>> Begin EXERCISE INPUT

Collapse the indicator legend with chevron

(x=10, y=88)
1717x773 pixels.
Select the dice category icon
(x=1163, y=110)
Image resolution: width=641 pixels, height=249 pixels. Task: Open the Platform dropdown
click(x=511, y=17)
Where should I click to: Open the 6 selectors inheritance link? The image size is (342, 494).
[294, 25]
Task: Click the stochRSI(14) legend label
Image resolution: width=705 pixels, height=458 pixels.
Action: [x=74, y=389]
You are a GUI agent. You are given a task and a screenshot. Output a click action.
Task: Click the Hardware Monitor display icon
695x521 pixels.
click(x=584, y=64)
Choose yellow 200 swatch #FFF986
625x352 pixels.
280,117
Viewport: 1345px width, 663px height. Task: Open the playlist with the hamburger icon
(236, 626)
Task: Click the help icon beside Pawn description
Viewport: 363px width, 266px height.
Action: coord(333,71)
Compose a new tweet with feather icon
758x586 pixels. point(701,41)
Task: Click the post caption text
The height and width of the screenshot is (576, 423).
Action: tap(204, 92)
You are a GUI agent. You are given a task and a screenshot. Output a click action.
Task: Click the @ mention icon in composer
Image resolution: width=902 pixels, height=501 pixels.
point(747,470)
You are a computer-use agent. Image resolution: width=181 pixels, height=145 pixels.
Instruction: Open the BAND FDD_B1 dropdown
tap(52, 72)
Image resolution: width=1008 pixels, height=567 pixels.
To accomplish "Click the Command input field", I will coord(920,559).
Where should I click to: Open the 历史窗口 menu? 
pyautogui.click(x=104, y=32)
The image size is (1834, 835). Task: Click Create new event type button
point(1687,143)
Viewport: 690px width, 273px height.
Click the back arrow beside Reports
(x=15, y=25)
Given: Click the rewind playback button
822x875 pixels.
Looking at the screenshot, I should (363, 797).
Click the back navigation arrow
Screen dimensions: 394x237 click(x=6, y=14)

>> End EXERCISE INPUT

■ AIM ■
Put every line of the material into a numbered list, leaving out the blank lines.

■ OUTPUT OF THE EXERCISE ■
1. Collapse the indicator legend with chevron
2. (x=10, y=88)
3. 1717x773 pixels.
4. Select the dice category icon
5. (x=1163, y=110)
6. Image resolution: width=641 pixels, height=249 pixels. Task: Open the Platform dropdown
7. click(x=511, y=17)
8. Where should I click to: Open the 6 selectors inheritance link? The image size is (342, 494).
9. [294, 25]
10. Task: Click the stochRSI(14) legend label
11. Image resolution: width=705 pixels, height=458 pixels.
12. Action: [x=74, y=389]
13. You are a GUI agent. You are given a task and a screenshot. Output a click action.
14. Task: Click the Hardware Monitor display icon
15. 695x521 pixels.
16. click(x=584, y=64)
17. Choose yellow 200 swatch #FFF986
18. 625x352 pixels.
19. 280,117
20. Viewport: 1345px width, 663px height. Task: Open the playlist with the hamburger icon
21. (236, 626)
22. Task: Click the help icon beside Pawn description
23. Viewport: 363px width, 266px height.
24. Action: coord(333,71)
25. Compose a new tweet with feather icon
26. 758x586 pixels. point(701,41)
27. Task: Click the post caption text
28. The height and width of the screenshot is (576, 423).
29. Action: tap(204, 92)
30. You are a GUI agent. You are given a task and a screenshot. Output a click action.
31. Task: Click the @ mention icon in composer
32. Image resolution: width=902 pixels, height=501 pixels.
33. point(747,470)
34. You are a computer-use agent. Image resolution: width=181 pixels, height=145 pixels.
35. Instruction: Open the BAND FDD_B1 dropdown
36. tap(52, 72)
37. Image resolution: width=1008 pixels, height=567 pixels.
38. To accomplish "Click the Command input field", I will coord(920,559).
39. Where should I click to: Open the 历史窗口 menu? 
40. pyautogui.click(x=104, y=32)
41. The image size is (1834, 835). Task: Click Create new event type button
42. point(1687,143)
43. Viewport: 690px width, 273px height.
44. Click the back arrow beside Reports
45. (x=15, y=25)
46. Given: Click the rewind playback button
47. 822x875 pixels.
48. Looking at the screenshot, I should (363, 797).
49. Click the back navigation arrow
50. Screen dimensions: 394x237 click(x=6, y=14)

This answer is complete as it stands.